En la Ley Orgánica del Trabajo del año 97, se establecía una distinción entre dos categorías de trabajadores, los llamados “empleados” y los “obreros”. El obrero era aquel trabajador en cuya labor predominaba el esfuerzo manual, como por ejemplo aquellos que participaban en el proceso productivo de la empresa; mientras que el empleado, era aquel trabajador en cuya labor predominaba el esfuerzo intelectual, caso de un asistente de nómina, un administrador, etc.

Tal distinción quedó superada jurídicamente hablando desde el año 2012 con ocasión de la entrada en vigencia de la Ley Orgánica del Trabajo, los Trabajadores y las Trabajadoras -LOTTT-, la cual denomina a todos los que trabajan en una empresa o entidad de trabajo como “trabajadores dependientes”.

Sin embargo y a pesar de lo anterior, en la jerga común del venezolano aún permanece tal distinción completamente viva y más aún para quienes formaban parte de la categoría de empleados, ¿la razón?, tradicionalmente las convenciones colectivas de trabajo suscritas en muchas de las empresas, en su gran mayoría amparaban, e inclusive aún amparan, a sólo a los obreros, en virtud que en principio los empleados devengaban y/o devengan un mayor salario mensual en vista de su experiencia profesional, nivel académico, entre otras consideraciones y además porque se suponía que tendrían derecho a beneficios similares a los que se otorgaban a los obreros.

La verdad es que la realidad del país fue y ha sido otra. Con el pasar del tiempo las convenciones colectivas de trabajo han incrementado los beneficios laborales a ser otorgados a los obreros en virtud de las continuas exigencias sindicales, con lo cual los obreros beneficiados reciben pagos superiores a los establecidos en la Ley por concepto de bono nocturno, horas extraordinarias, trabajo en días feriados, la concesión de beneficios en especie como cestas de productos o acceso a bienes producidos por la propia empresa que no eran y en muchos casos, aún no son aplicables a los empleados.

Los empleados por su parte, en lugar de ver mejorada su condición laboral en igual proporción que los obreros, llegaron y llegan actualmente a recibir un salario inferior al de los obreros, a pesar de trabajar normalmente una mayor cantidad de horas que los obreros y tener una preparación académica más elevada, pero en muchos casos, no se les reconocía ni reconoce, el pago de horas extraordinarias o si se las llegan a pagar se hace con base en lo establecido en la Ley y no con lo acordado en la convención colectiva. La realidad en Venezuela es que si un obrero solicita el pago de una hora extra es normal y todo el mundo tiembla, si lo hace un empleado cavó su propia tumba, probablemente pierde la aceptación de su supervisor, es visto como un casi inmoral y posiblemente se quiera reemplazar.

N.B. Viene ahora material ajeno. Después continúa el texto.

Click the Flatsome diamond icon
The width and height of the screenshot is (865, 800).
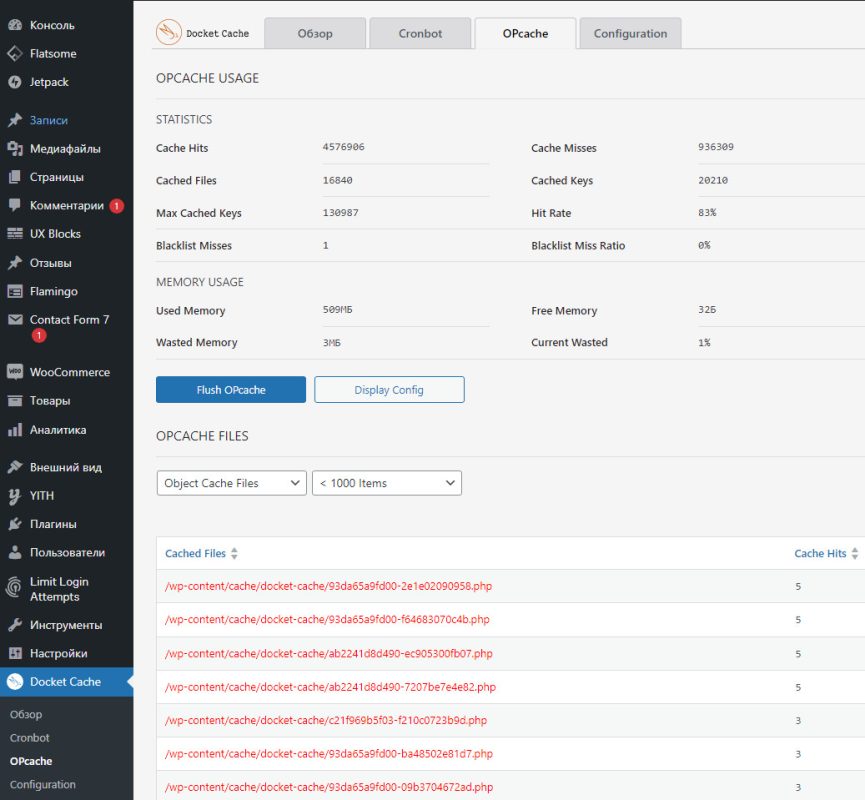point(14,54)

Lo anterior ha generado fugas masivas de talento que se siente insatisfecho e inmotivado, con mayor vistosidad en aquellas ciudades del país en que existen ofertas laborales que permiten la rotación de personal o inclusive fuera del país.

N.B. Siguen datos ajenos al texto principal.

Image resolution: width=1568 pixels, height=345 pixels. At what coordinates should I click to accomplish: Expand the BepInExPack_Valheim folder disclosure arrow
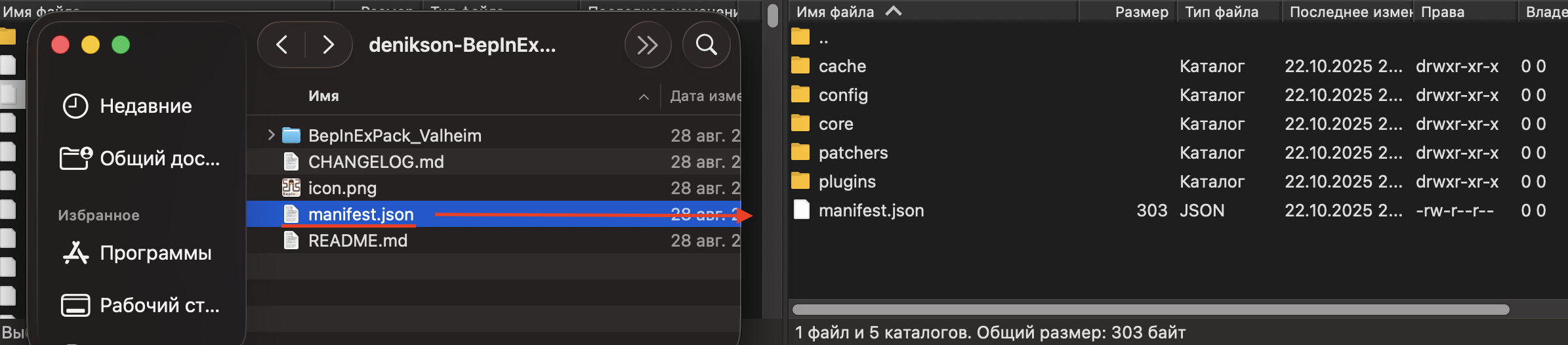[271, 135]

Las diferencias entre una u otra categoría eran y siguen siendo tan notorias, que si bien el salario básico del obrero es inferior al salario devengado por un empleado, al finalizar el mes, entre las horas extraordinarias que se trabajen y que sólo recibe el obrero, el trabajo en días feriados de ser el caso o el pago de otros beneficios como tiempo de viaje,  asistencia mensual perfecta y bono de producción mensual, duplica y hasta triplica el salario recibido al final del mes por el empleado.

Con estas líneas lo que pretendo es reiterar a quienes aún quieren permanecer incólumes, y con gafas oscuras de sol, que se debe dar el mismo tratamiento a “TODOS” los trabajadores de la empresa, tanto a los que producen como a los que hacen que la empresa exista, tristemente se está perdiendo un talento brillante por la falta de motivación personal y salarial y de seguir así, la juventud no querrá formarse ni desarrollarse intelectualmente para construir un mejor país porque al fin del día le conviene más ensamblar un carro, fabricar un motor, colocar tapas en botellas (que son trabajos tan dignos como el del Presidente de la empresa) que administrar una empresa, seleccionar al personal de acuerdo a sus destrezas, organizar equipos de producción y hasta defender jurídicamente a la empresa, que en un país organizado les representaría una mejor calidad de vida para el trabajador y su familia, llegando al punto que hoy en día en muchas empresas los empleados dicen abiertamente “yo quiero ser obrero no empleado”.